** Stored data **
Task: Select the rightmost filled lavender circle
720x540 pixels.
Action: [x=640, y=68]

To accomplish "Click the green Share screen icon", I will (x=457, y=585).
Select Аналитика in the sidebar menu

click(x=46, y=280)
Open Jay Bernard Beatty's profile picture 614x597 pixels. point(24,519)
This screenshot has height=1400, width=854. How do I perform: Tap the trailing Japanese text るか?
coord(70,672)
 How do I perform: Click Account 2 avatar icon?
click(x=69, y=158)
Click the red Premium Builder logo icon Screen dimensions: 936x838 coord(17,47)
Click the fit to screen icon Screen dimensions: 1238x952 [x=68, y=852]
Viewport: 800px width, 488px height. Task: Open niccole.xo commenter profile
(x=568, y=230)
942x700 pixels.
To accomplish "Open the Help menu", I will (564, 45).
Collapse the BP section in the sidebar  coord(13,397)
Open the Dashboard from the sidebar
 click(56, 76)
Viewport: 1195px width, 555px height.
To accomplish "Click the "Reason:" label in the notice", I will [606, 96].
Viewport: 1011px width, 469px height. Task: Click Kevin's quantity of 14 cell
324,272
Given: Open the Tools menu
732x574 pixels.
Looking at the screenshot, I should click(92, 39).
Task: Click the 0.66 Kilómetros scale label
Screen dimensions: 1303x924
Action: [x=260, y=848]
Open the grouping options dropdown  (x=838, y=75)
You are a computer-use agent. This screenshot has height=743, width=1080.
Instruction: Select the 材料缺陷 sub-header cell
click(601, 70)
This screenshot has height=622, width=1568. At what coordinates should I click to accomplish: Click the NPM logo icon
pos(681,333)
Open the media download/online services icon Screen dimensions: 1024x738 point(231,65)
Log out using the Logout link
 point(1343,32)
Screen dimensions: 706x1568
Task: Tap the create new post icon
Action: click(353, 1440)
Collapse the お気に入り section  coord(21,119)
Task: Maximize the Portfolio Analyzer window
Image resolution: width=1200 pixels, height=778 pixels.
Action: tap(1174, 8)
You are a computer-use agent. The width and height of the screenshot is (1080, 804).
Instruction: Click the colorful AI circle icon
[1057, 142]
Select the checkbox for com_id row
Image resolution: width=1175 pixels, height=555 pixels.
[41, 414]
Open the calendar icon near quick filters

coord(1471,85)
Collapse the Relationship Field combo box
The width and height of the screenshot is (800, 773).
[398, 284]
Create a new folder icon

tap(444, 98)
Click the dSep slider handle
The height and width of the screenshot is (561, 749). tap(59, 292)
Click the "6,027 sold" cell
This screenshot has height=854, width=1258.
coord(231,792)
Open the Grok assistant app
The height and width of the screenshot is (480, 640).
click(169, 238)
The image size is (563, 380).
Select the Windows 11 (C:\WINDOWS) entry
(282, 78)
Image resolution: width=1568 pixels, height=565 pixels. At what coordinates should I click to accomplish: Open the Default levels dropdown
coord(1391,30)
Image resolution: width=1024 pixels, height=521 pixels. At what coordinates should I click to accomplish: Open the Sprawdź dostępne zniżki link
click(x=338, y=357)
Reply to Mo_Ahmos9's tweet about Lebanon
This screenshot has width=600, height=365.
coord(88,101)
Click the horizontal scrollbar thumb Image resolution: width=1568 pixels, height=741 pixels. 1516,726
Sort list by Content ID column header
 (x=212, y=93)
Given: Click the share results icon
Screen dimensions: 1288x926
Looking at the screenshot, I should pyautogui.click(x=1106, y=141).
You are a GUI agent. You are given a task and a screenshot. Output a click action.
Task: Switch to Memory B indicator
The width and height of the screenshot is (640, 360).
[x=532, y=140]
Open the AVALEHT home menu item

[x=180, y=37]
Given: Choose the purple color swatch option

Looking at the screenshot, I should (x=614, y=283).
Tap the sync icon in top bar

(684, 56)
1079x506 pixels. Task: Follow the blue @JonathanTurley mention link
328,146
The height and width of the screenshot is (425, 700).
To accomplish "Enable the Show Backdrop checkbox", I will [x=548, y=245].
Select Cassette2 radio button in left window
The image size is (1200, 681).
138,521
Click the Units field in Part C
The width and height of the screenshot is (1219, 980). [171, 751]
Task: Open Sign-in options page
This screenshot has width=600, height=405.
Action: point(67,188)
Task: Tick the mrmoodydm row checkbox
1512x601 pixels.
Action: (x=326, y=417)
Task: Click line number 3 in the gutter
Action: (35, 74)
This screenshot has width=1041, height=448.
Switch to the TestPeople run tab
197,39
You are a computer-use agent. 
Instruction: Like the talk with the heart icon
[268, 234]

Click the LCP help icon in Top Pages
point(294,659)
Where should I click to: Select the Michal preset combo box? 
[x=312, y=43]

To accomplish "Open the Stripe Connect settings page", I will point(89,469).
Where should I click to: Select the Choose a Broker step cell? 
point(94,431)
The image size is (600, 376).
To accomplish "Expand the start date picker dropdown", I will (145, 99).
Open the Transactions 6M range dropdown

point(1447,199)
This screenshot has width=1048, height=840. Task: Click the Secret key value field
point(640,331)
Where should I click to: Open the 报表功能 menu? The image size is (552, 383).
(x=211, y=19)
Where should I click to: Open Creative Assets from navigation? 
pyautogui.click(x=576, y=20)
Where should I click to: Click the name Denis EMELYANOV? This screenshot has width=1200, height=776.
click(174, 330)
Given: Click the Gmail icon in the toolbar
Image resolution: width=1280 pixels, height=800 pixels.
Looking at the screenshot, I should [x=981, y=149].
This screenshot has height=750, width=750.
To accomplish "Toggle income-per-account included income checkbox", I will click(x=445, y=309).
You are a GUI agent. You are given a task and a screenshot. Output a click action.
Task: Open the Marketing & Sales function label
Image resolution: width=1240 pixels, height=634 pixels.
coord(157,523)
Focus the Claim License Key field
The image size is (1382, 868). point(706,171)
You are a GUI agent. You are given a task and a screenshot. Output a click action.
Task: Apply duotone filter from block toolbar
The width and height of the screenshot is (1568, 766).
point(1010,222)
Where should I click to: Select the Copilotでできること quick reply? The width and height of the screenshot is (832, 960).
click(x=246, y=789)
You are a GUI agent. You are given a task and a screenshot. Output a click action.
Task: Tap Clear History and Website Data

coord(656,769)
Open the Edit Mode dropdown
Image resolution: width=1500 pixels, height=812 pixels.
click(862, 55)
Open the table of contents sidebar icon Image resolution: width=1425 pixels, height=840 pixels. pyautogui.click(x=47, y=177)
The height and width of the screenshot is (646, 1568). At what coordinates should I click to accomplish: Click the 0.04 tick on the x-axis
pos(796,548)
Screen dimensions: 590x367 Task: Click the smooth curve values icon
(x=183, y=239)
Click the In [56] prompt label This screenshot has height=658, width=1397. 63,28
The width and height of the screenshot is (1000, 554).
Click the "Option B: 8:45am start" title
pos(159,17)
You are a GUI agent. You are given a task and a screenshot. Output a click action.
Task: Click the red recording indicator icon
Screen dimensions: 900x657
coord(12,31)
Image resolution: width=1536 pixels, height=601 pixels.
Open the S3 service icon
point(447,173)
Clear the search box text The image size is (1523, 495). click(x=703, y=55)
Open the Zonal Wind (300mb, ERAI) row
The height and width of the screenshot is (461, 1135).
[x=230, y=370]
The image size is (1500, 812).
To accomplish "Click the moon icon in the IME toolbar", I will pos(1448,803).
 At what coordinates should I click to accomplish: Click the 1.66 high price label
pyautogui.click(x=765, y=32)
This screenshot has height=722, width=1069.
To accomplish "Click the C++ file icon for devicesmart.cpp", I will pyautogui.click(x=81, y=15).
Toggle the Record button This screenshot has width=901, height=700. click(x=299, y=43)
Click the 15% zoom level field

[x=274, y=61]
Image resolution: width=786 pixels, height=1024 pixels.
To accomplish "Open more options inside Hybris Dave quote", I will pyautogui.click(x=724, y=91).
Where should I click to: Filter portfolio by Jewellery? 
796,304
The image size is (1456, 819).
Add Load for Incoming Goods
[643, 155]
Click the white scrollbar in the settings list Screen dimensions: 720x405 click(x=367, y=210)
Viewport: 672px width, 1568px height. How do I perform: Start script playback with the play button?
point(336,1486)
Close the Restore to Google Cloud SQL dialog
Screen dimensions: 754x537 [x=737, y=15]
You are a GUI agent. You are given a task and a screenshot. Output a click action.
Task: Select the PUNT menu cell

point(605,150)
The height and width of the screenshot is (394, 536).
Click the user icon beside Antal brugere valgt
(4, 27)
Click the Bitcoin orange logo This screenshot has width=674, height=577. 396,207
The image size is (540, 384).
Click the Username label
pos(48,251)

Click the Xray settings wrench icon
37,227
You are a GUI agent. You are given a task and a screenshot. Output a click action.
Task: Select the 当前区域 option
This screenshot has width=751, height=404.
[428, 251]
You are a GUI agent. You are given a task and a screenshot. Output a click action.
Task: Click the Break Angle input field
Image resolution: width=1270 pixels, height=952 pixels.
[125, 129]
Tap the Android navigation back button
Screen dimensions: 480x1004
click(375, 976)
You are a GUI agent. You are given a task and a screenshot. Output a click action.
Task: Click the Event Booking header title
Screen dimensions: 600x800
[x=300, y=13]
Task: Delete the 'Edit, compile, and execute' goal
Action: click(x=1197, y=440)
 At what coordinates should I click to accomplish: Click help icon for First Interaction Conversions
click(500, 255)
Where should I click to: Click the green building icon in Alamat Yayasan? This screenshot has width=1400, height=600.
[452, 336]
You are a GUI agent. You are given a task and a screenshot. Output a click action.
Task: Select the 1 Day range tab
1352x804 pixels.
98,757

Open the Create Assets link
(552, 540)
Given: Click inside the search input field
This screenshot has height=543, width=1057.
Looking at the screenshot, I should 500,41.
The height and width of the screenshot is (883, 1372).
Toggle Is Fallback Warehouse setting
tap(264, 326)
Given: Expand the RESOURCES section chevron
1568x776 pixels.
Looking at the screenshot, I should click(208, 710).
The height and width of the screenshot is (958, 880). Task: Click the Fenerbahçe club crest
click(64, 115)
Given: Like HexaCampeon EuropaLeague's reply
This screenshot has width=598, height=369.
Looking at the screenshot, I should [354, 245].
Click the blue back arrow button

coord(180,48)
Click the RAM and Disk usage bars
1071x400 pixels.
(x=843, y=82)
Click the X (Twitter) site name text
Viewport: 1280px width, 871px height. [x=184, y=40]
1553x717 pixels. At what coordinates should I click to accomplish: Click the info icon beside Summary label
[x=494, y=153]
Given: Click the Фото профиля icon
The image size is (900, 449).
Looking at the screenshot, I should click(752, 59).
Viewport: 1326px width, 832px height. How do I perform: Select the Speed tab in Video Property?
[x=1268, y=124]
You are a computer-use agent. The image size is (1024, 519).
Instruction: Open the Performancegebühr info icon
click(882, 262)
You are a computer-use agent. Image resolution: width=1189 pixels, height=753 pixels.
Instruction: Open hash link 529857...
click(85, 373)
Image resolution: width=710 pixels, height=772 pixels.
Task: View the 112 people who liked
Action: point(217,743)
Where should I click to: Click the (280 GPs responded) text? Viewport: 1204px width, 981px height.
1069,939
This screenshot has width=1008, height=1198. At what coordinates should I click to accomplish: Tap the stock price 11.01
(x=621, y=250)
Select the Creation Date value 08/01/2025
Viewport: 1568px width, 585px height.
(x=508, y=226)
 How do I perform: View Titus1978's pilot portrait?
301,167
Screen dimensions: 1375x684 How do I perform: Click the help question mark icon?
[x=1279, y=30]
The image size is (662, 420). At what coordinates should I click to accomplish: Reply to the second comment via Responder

** Work instructions **
Where a line in the records above contains the word "inside", copy that line.

** Result of the task **
To accomplish "Open more options inside Hybris Dave quote", I will pyautogui.click(x=724, y=91).
Given: Click inside the search input field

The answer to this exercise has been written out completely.